Oratorio en onze chants


En 1964, Peter Weiss suit attentivement un procès qui a lieu à Francfort. Plusieurs responsables du camp d’extermination d’Auschwitz doivent répondre de leurs faits et gestes. Un grand Journal de Francfort le «Frankfurter Allgemeine Zeitung » documente quotidiennement in extenso les débats et le procès rencontrent un grand écho. Weiss lui-même a pris des notes durant les débats et se fonde, en élaborant son « oratorio en onze chants », sur les reportages publiés.


Il radicalise le théâtre documentaire en se limitant aux citations. Il échappe ainsi au danger d’une reconstruction historique toujours subjective et dans le cas de l’holocauste particulièrement problématique. En organisant les débats, il donne une intelligibilité et une forme permettant de comprendre l’histoire et d’en tirer des leçons, pour nous contemporains.




Note d’intention


Il nous reste en mémoire d’homme bien portant « Si c’est un Homme » de Primo Lévi.
Il y a un grand-père Mordiouk Rivinoff qu’on a poussé dans un train le 14 septembre 1942 en direction d’Auschwitz.
Il y a, dans un hier si proche, une Bosnie d’où ressort l’appellation terrible de « Camp de concentration ».
Il y a sur les murs de Paris écrit encore aujourd’hui « un monde sans juif est un monde plus heureux ».
Il y a Ariel Sharon qui dresse des murs.
Il y a les chiens des soldats de Georges Bush qui hurlent sur des hommes dévêtus.
Il y a …


Il y a Peter Weiss qui a écrit « L’Instruction » afin que nous, contemporains, nous puissions comprendre l’Histoire et en tirer une leçon …

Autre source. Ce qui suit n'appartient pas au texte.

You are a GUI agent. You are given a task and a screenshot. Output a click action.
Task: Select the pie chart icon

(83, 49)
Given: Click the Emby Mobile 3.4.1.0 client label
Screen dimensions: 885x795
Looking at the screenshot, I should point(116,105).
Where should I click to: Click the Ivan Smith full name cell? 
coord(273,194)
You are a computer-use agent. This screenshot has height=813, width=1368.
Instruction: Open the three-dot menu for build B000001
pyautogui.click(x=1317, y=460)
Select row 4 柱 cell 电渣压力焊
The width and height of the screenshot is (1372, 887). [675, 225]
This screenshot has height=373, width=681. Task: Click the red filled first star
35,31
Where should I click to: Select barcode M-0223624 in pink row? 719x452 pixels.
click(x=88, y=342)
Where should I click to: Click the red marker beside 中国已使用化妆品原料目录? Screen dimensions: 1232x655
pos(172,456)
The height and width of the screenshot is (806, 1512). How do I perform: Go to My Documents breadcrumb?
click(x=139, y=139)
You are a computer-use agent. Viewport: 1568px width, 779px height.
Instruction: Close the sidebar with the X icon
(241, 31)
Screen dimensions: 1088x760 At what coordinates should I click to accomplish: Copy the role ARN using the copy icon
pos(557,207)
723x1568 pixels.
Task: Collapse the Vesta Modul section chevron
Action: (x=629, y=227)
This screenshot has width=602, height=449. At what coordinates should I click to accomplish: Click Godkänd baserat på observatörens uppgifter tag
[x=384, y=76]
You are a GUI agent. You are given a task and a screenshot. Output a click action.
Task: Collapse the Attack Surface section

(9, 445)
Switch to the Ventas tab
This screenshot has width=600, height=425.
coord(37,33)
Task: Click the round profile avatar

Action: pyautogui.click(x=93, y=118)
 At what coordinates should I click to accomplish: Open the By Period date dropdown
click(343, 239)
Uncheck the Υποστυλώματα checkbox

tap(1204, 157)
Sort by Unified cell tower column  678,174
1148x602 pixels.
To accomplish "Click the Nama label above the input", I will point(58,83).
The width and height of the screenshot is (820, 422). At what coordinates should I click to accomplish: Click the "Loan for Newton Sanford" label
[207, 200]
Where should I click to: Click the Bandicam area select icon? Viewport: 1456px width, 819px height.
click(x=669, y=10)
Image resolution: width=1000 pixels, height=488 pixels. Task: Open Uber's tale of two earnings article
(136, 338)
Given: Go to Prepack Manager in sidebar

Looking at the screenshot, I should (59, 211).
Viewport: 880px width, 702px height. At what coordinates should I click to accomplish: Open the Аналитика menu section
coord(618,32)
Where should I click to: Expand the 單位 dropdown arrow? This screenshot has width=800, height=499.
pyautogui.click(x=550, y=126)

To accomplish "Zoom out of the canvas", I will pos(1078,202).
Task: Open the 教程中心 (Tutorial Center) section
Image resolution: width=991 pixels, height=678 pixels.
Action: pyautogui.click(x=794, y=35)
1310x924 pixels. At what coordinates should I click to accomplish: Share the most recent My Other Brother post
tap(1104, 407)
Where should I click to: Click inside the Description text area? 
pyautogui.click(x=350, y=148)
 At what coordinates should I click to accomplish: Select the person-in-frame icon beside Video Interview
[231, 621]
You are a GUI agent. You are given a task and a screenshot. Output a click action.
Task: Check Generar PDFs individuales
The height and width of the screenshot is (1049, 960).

L’Instruction est avant tout un texte singulier et fondamental du théâtre occidental au XXéme siècle. Il s’appuie sur une réalité (celle des camps d’extermination) qui résiste à toute fiction, à toute représentation mais qui devient par la force, la rigueur et l’exigence d’un grand auteur un poème au service de l’intelligence et de la réflexion. Dénudé de tout aspect commémoratif, il ne s’agit plus d’un devoir de mémoire mais d’un débat sans cesse réouvert, au présent, grâce à la force de la parole. L’acte de témoigner devient ici un acte politique qui nous invite à une vigilance permanente face à un gouvernement, face nos peurs, face à nos certitudes et à nos ignorances.


Jean Michel Rivinoff




Une écriture qui interroge nos actes


En premier ce qui frappe c’est l’écriture : radicale, simple, sobre et dépouillée. Elle rejoint la démarche que tente de suivre dans ses mises en scène la compagnie la lune blanche. Une écriture qui, au service d’un thème, engendre une grande exigence. Une écriture qui se tient sur un fil étroit et rigoureux : ni journalisme, ni documentaire, ni spectaculaire, ni fiction, ni fable, mais une occasion de récit qui se frotte au réel résolument théâtral par son architecture, sa musicalité et ses rapports de tension entre la parole et les personnages.


Il y a, ici, à faire « entendre » et la pièce de Peter Weiss pose la question de la théâtralité (au sens de Barthe : tout ce qui n’est pas texte) qui engendre la qualité d’écoute. Quelle représentation donner à ces paroles ? Cette question est l’une des préoccupations permanente de la compagnie. Toutes reconstitutions sont impossibles, toutes images naturalistes auraient leur part de vulgarité. Toutes tentatives de débordements émotionnels résisteraient au réel.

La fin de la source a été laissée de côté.